Another option is to look at less premium packs. I'd suggest the Outrage packs if you have extra cash, or you can look at www.batteriesamerica.com for lesser C rated cheapo's.

kcasser
06-06-2008, 02:06 PM
Thanks, Wayne, but those 4A gel cells are weighty, aren't they? If I'm looking at them correctly, they're over 2 lbs a piece. I have the Dynatron and the MA bracket, and want to go wireless, so that sounds too heavy. For the LiPo's, the Outrage I saw that was closest to my price range was a 4S1P - 1800 mAh at about $65, but is 1800 mAh strong enough? I don't mind spending something, but anything north of $65-$70 seems a bit overkill to me when I can get two 6 cell nicds for $27. My hesitation with the nicds is just the bulk of their size. I might just stick with my TRex pack for now and see if I blow it up.:lol:

WayneBrown
06-06-2008, 04:03 PM
If you have more than one well used Rex pack, I'd run them parallel to double the Mah and have at it.
I don't know the weight of the 4A, I know the 7A are pretty heavy..

kcasser
06-06-2008, 04:14 PM
These are the things I don't yet understand. Is it better to run parallel and double the mAh, or series and double the volts? Would it follow that double the volts would make it spin faster but double the mAh would give it more torque?

WayneBrown
06-06-2008, 04:37 PM
pretty much dead on.
You won't want to go over 24V or the starter will not last long.
By increasing the MaH rating, you get more grunt, which you need for starting the stubborn, wet engine. RPM alone won't spin one, you need torque.

kcasser
06-07-2008, 09:50 AM
Thanks, Wayne! I'm going to order a 4S1P, 2100 mAh, 18C from FMA Direct when they get back in stock.

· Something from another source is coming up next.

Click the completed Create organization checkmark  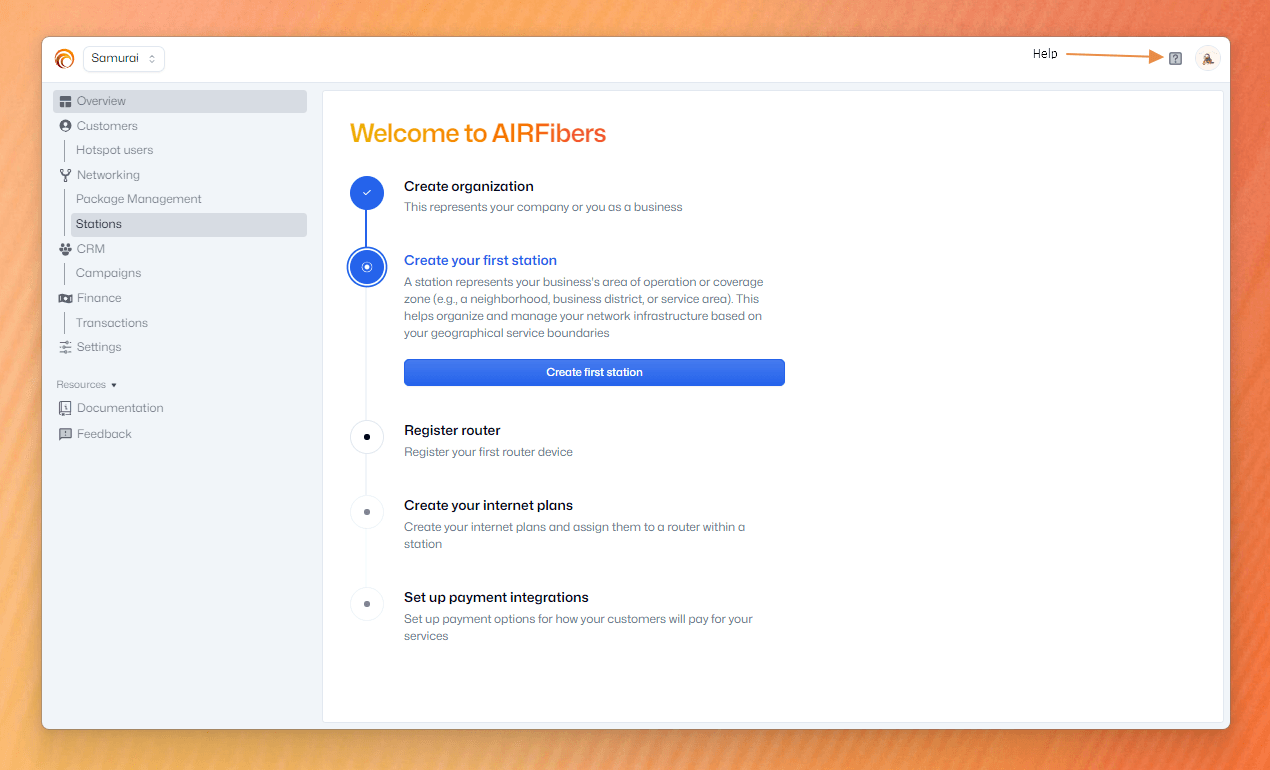click(367, 192)
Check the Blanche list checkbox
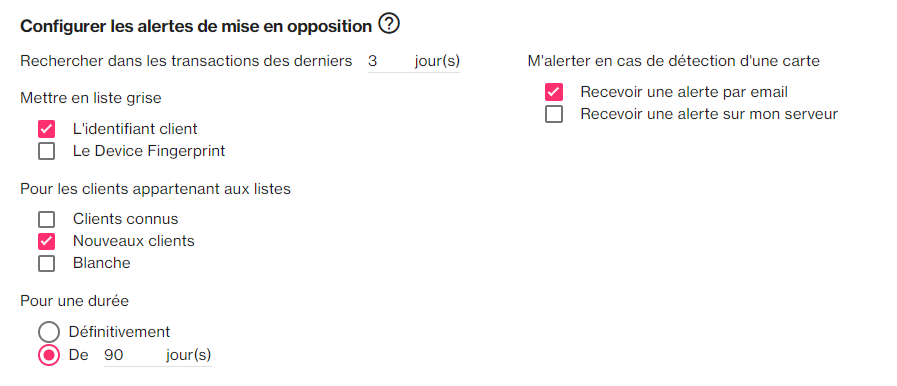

I think that should cover me. Even with my 3S1P, 2170, everyone at the field is borrowing my starter and it works fine, so the 4S should be just a little better.

Espeefan
06-11-2008, 12:27 PM
Here's another quick question. Like most DC motors, I noticed the Dynatron runs better when spinning clockwise, which unfortunately, is the wrong direction for starting engines. Has anyone noticed this and attempted to adjust the timing (or position of the brushes) of the motor to compensate? I don't know if it will be a big deal, but it feels stronger when running clockwise.